Sarah Palin Calls for Uprising Against Letterman for Joke About Her Daughter

Chalian ABC News' David Chalian reports: Gov. Sarah Palin called on the public to rise up in opposition to David Letterman's distasteful jokes about her daughter this week. In a morning television interview on NBC's “Today” show, Gov. Palin described her controversy with the late night comedian as a “sad commentary on where we are as a culture, as a society, to chuckle and laugh through comments such as he had made the other night, I think is quite unfortunate.”

READ MORE: Palin Slams Letterman Joke as 'Sexually Perverted'
WATCH:Palin Vs. Letterman

Mr. Letterman's explanation that he was referring to her 18 year old daughter, Bristol, instead of her 14 year old daughter, Willow, who accompanied her recently to New York was met with derision by Gov. Palin. She called it a “very convenient excuse” that took him a couple of days to present.

“It was a degrading comment about a young woman. I would hope that people really start rising up and deciding it's not acceptable. No wonder young girls especially have such low self esteem in America when we think it's funny for a so-called comedian to get away with being able to make such a remark as he did and to think that that's acceptable,” Palin said.

Gov.

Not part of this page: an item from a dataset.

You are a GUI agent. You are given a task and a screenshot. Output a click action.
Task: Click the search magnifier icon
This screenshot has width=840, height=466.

Palin was apparently pleased to see women organizations speaking out against the comments and then proceeded to read from her BlackBerry an email she received from someone she described as not a typical feminist. “Every male organization. . . should rise up and shout in defense of their daughters, their sisters, their mothers,” Palin read to NBC's Matt Lauer.

When Lauer pressed Palin on her spokeswoman's response stating “it would be wise to keep Willow away from David Letterman,” Palin said that was not in bad taste.

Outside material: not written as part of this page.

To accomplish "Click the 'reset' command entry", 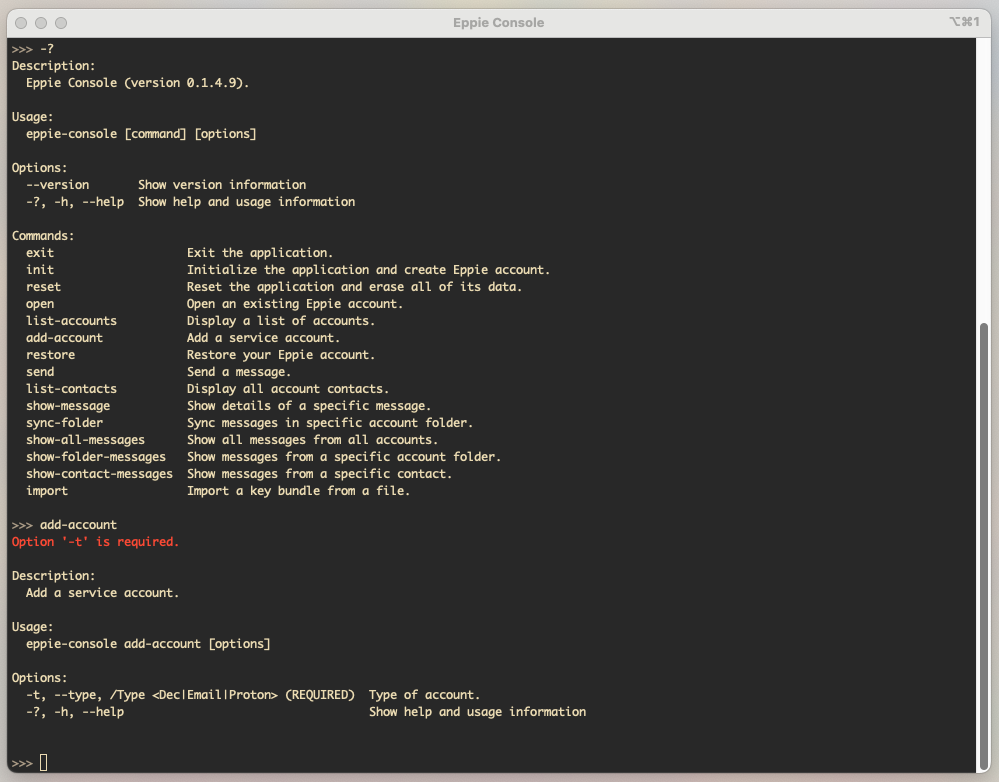I will (43, 287).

“I connect the dots to a degrading statement made about young women and that does contribute to some acceptance of abuse of young women,” Palin said in defense of that statement before going on to explain that it can be interpreted in many ways.

“Take it however you want to take it. It is a comment that came from the heart that Willow, no doubt, would want to stay away after he made such a comment,” she said.

Gov. Palin also decried what she sees as a double standard being applied to her and her family both politically and in a broader social sense.

“First, remember in the campaign, Barack Obama said, 'Family's off limits. You don't talk about my family.'”

“And the candidate who must be obeyed, everybody adhered to that and they did leave his family alone. They haven't done that on the other side of the ticket and it has continued to this day so that's a political double standard.”

Gov. Palin went on to describe a second double standard as the “acceptance of a celebrity being able to get away with a disparaging comment that does erode a young girl's self esteem and does contribute to some of the problems we have in society.”

Asked if Letterman owes her an apology, Gov. Palin said no.

“He doesn't have to apologize to me. I would like to see him apologize to young women across the country for contributing to that thread that is throughout our culture that makes it sound like it's ok to talk about young girls that way.”